Après l'examen d'une demi-douzaine de constructions à forte contribution québécoise, le bilan est mitigé.

Série de facteurs

Certains immeubles, comme l'Hôpital de la communauté haïtienne (également une réalisation de BBGL International et de LGL SA) ou l'Institut national de gestion et des hautes études internationales ont admirablement tenu le coup.

D'autres, comme l'Institut de la Francophonie pour la gestion dans la Caraïbe, se sont effondrés. Cet effondrement a même coûté la vie à au moins trois étudiants et à un professeur, selon l'Agence universitaire de la Francophonie, propriétaire de l'immeuble.

L'ambassade canadienne a quant à elle subi de lourds dommages. L'architecte Michel Gallienne, qui en a fait les plans, est néanmoins soulagé de voir que l'immeuble est resté debout. «Je suis assez satisfait de cela parce que, dans la zone de l'ambassade, il y a eu beaucoup de dégâts. Ça montre que les calculs des ingénieurs étaient bons», dit-il.

Dans l'ensemble, toutefois, force est de constater que les immeubles auxquels ont travaillé les Québécois n'ont pas mieux résisté que les autres.

Des sept immeubles à forte contribution québécoise dans la région de Port-au-Prince, quatre ont subi d'importants dommages ou se sont effondrés, tandis que les trois autres ont tenu le coup (voir autre texte).

Dans les circonstances, toutefois, il est impossible d'accuser qui que ce soit d'avoir mal fait son travail.

D'abord, de l'architecte à l'ouvrier qui prépare le ciment en passant par le superviseur de chantier et le client qui a mal défini ses exigences, la liste des responsables potentiels est longue.

Il y a aussi le séisme lui-même, un événement exceptionnel d'une puissance destructrice peu commune.

«Les conséquences étaient absolument imprévisibles», juge l'architecte Michel Gallienne, qui a travaillé avec LGL SA à la supervision du projet de l'école de médecine vétérinaire de Damien.

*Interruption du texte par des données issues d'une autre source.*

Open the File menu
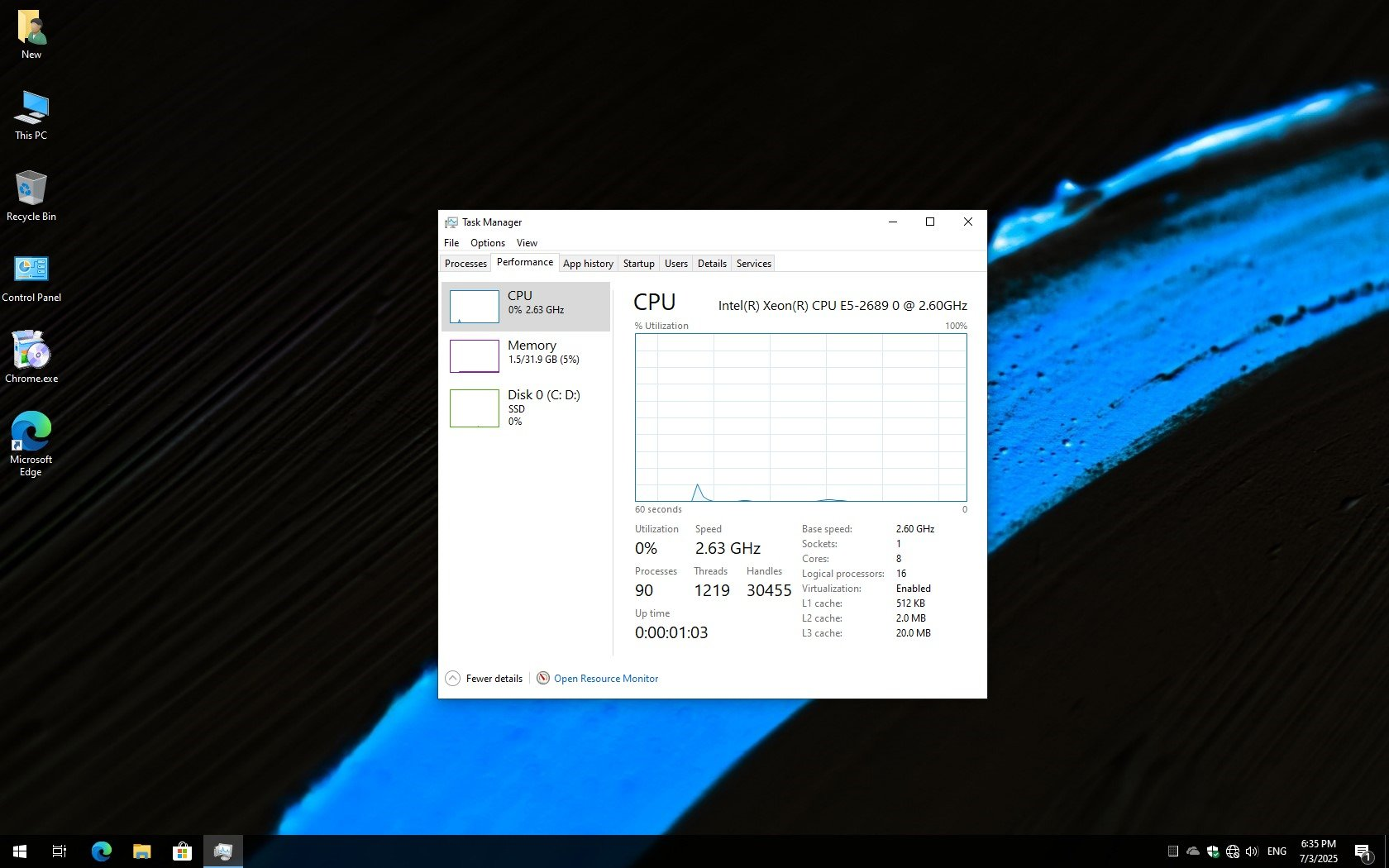The width and height of the screenshot is (1389, 868). (451, 243)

«Un séisme d'une telle ampleur! Même chez nous, pas mal de choses tomberaient par terre, j'en suis assez sûr», ajoute-t-il.

L'exemple du récent tremblement de terre au Chili, qui a libéré 500 fois plus d'énergie que celui d'Haïti a tué 700 personnes, comparativement à plus de 200 000 en Haïti, montre toutefois qu'un autre coupable se cache sous la tragédie haïtienne.

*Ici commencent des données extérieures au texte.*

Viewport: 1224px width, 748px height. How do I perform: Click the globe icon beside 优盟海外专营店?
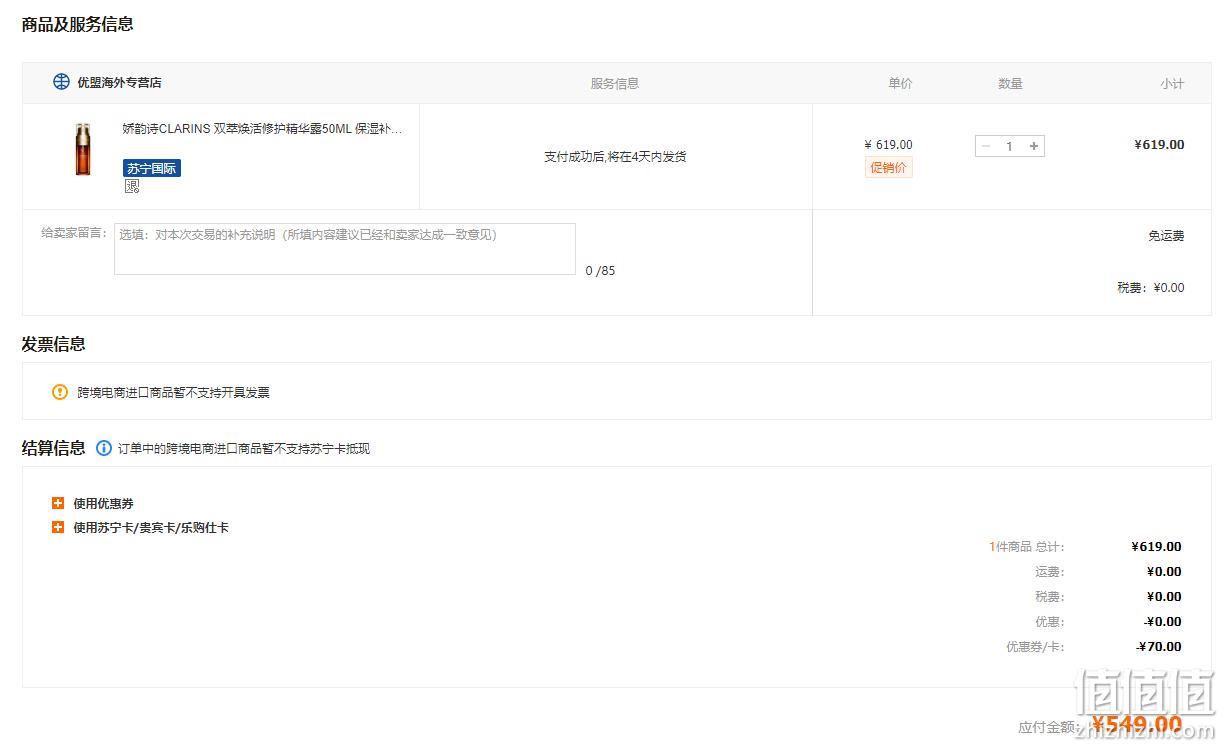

«C'est bien simple. L'immense différence, c'est le code du bâtiment», a récemment déclaré à La Presse le sismologue à la retraite Reynald Du Berger.

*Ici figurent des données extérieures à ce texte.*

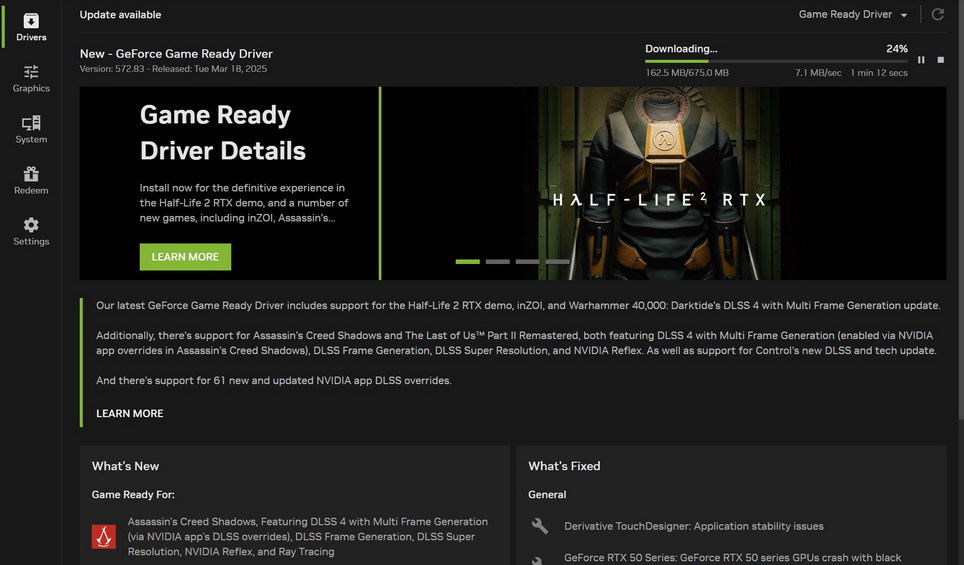Screen dimensions: 964x565
Task: Switch to the second carousel slide indicator
Action: pyautogui.click(x=497, y=261)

«Le fait qu'il n'y ait pas de code national du bâtiment et les conséquences que ça entraîne, c'est un constat qui a été fait depuis longtemps en Haïti», dit aussi Bernard Chancy, directeur de SNC-Lavalin en Haïti.

Faute de normes haïtiennes, SNC dit avoir toujours appliqué les normes canadiennes en Haïti (voir à ce sujet notre dossier de lundi prochain sur la reconstruction d'Haïti et le code du bâtiment).

Des questions

Les firmes québécoises sont d'ailleurs loin d'être les seules à avoir été mises à l'épreuve lors du séisme du 12 janvier. Du palais national à l'hôtel Montana en passant par bon nombre d'immeubles ministériels, de banques et d'écoles, de nombreuses autres constructions majeures ont subi de lourds dommages. Plusieurs avaient été conçues ou construites par des firmes étrangères.

Les ingénieurs de chez nous tentent actuellement de comprendre ce qui a pu clocher dans les bâtiments qui ont mal résisté. Le bureau haïtien de SNC-Lavalin a dû fournir des explications à son client concernant l'écrasement de l'Institut de la Francophonie pour la gestion dans la Caraïbe.

«On est en train d'examiner ce qui s'est passé pour donner une explication au client, qui est l'Agence (universitaire) de la francophonie. Dans ce cas, on nous a clairement demandé d'expliquer ce qui s'est passé», dit Bernard Chancy.

Même si personne ne lui a demandé d'explication, SNC se penche aussi sur le cas de l'ambassade canadienne. Selon la porte-parole Gaëlle Delaquis, 50% du bâtiment a subi des dommages; un mois après le séisme, environ 30% de la superficie était encore inutilisable.

«On est en train de comprendre. Et ensuite, on va expliquer», promet Bernard Chancy.

Michel Gallienne, lui, demeure convaincu du bon travail des firmes québécoises. «Ça a sûrement été fait au meilleur des connaissances de tout le monde, dit-il. Personne n'a lésiné sur rien.»